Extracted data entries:
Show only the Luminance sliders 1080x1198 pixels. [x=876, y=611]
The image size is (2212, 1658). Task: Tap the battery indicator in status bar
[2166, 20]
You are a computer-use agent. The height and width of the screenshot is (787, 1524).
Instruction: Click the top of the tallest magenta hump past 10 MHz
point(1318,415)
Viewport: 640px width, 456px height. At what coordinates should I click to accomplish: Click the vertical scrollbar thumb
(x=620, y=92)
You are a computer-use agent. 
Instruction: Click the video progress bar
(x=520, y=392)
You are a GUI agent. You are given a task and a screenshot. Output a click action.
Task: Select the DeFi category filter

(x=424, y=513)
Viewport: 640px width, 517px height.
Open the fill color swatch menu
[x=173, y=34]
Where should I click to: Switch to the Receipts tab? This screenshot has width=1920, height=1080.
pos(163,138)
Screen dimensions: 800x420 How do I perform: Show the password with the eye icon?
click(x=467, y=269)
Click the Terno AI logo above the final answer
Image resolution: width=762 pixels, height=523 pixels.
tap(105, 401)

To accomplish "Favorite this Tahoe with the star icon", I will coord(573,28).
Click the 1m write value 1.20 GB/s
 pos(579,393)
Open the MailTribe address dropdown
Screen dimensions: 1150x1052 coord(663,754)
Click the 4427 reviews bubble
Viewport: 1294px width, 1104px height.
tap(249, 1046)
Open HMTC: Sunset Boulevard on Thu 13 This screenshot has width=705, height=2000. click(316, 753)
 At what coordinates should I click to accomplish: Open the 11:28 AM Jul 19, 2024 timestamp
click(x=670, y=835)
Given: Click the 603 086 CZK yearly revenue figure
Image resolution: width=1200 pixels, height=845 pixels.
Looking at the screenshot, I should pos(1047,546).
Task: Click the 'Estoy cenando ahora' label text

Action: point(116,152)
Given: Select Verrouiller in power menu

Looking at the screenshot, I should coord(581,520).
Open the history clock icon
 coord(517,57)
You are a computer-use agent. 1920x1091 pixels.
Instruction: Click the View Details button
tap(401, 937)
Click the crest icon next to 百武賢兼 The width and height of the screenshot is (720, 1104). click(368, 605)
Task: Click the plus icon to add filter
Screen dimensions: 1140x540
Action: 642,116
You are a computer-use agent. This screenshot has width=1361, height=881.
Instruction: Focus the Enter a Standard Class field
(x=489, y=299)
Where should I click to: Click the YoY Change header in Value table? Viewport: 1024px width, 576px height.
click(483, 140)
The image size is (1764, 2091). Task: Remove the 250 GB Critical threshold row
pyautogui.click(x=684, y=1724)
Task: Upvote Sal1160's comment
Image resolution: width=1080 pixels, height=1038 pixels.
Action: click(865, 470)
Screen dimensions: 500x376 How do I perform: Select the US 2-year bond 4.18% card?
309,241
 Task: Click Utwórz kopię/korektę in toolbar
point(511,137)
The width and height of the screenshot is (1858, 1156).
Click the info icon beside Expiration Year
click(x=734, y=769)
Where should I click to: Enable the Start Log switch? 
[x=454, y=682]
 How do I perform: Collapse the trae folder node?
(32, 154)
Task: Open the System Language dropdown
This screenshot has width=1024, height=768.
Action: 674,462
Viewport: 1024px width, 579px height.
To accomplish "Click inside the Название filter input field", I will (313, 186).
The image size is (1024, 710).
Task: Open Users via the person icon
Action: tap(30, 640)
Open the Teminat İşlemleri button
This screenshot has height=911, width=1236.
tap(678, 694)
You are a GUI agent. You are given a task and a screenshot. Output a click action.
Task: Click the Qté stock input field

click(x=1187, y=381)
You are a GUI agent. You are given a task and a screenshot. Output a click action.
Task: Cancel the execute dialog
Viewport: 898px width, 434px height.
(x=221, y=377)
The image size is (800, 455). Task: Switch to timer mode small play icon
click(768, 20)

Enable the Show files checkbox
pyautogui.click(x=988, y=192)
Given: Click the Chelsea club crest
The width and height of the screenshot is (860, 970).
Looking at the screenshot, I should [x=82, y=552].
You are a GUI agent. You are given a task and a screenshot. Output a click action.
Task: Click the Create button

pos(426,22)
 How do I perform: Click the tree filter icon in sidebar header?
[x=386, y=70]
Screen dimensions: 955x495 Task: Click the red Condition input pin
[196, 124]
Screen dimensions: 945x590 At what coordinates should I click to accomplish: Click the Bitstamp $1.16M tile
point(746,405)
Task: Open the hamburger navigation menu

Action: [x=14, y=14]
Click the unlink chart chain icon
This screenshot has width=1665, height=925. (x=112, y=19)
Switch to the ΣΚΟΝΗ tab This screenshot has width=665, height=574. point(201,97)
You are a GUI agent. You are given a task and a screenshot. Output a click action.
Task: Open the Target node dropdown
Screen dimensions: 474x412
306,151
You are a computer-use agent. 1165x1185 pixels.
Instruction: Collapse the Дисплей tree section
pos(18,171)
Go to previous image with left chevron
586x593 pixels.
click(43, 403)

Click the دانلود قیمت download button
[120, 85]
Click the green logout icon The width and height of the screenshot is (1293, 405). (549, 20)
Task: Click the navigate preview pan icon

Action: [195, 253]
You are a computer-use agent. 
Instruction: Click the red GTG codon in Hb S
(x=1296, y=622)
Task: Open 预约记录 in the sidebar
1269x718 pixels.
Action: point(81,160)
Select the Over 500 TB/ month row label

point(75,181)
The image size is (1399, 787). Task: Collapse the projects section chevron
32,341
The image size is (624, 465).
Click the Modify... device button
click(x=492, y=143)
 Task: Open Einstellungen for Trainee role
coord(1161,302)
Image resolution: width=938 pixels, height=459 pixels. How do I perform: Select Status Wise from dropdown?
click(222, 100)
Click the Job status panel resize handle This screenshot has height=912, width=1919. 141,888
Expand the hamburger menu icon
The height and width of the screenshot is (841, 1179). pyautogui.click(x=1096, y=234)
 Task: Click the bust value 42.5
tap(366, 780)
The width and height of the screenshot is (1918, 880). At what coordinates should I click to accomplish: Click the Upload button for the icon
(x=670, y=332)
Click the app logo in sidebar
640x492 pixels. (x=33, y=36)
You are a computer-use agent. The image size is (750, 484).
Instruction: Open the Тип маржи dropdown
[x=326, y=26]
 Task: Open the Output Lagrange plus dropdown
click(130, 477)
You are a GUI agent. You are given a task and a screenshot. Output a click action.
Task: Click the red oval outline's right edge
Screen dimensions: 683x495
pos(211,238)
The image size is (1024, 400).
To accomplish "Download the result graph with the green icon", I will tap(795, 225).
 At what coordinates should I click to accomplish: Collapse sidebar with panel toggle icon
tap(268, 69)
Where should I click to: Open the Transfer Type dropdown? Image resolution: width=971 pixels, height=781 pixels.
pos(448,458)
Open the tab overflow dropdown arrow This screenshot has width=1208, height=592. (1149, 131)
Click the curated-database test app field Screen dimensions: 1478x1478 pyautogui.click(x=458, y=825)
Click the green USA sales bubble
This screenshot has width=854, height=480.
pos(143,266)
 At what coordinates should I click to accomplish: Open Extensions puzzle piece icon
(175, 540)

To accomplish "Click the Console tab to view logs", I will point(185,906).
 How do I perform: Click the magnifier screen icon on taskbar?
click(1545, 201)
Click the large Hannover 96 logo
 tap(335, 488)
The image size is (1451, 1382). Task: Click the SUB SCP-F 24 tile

### [Exercise instructions]
Please list every line of the records that contains "bubble".

### [Expected answer]
Click the 4427 reviews bubble
Click the green USA sales bubble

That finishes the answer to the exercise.